## INTRO TO DATA ENGINERING - ETL Part 2

- Extract is refers to pulling the source data from the original database or data source. With ETL, the data goes into a temporary staging area. With ELT it goes immediately into a data lake storage system.

- Transform is refers to the process of changing the structure of the information, so it integrates with the target data system and the rest of the data in that system.

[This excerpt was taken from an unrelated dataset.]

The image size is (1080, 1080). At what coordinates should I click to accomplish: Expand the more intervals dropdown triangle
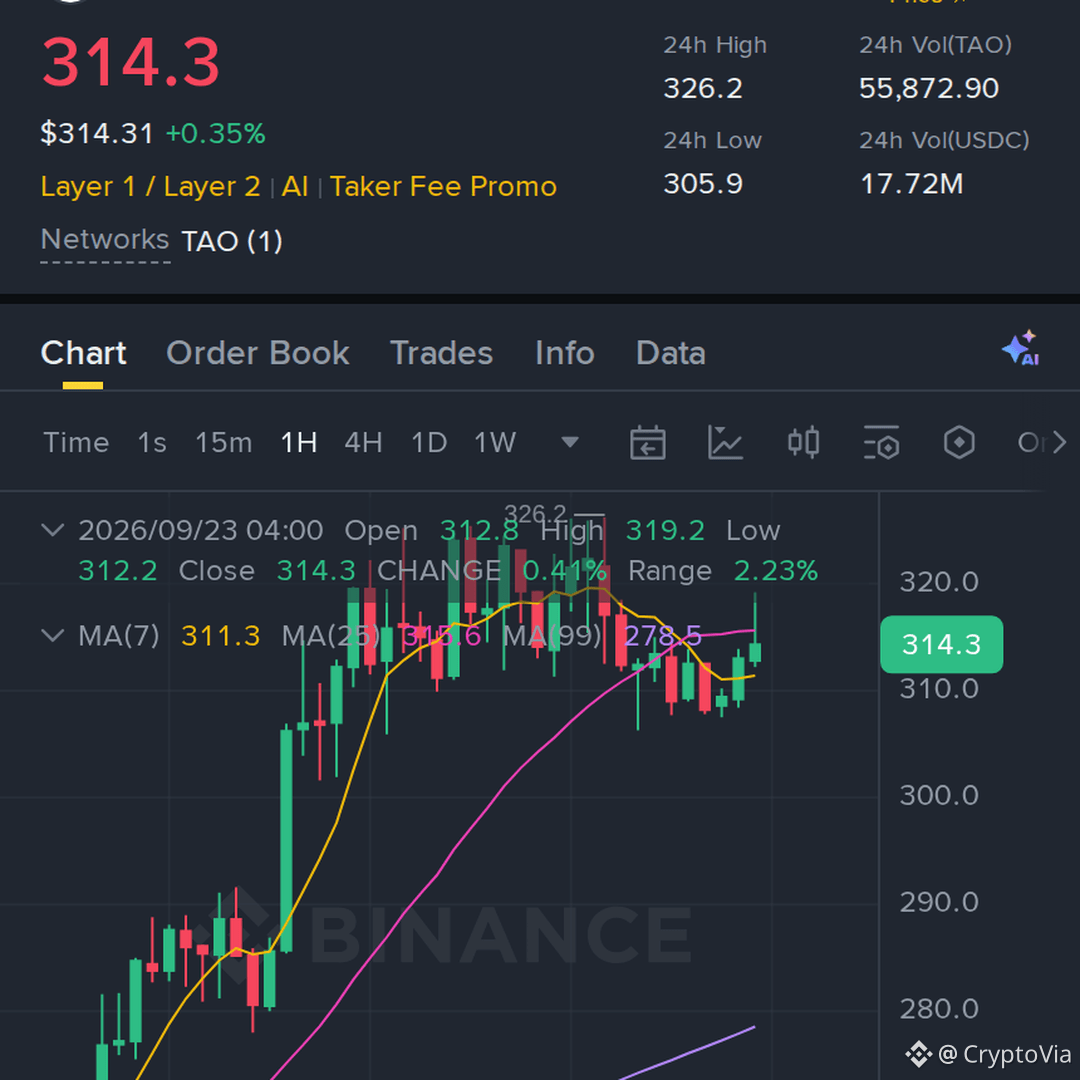tap(570, 442)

- Load is refers to the process of depositing the information into a data storage system.

In [1]:
import pandas as pd
import requests
import sqlalchemy
from Dependencies import credential_db
from langdetect import detect
import warnings
warnings.filterwarnings("ignore")

### 1. EXTRACT

#### Take reviews data from production. 

First we have to connect to production jatimcamp5 and check the connection.

In [2]:
conn = sqlalchemy.create_engine('mysql+pymysql://{0}:{1}@{2}/{3}'.format(credential_db.db_jatimcamp5_username,
                                                                         credential_db.db_jatimcamp5_password, 
                                                                         credential_db.db_jatimcamp5_host, 
                                                                         credential_db.db_jatimcamp5_name))

In [3]:
conn

Engine(mysql+pymysql://etlonly:***@35.225.122.70/jatimCamp5_production)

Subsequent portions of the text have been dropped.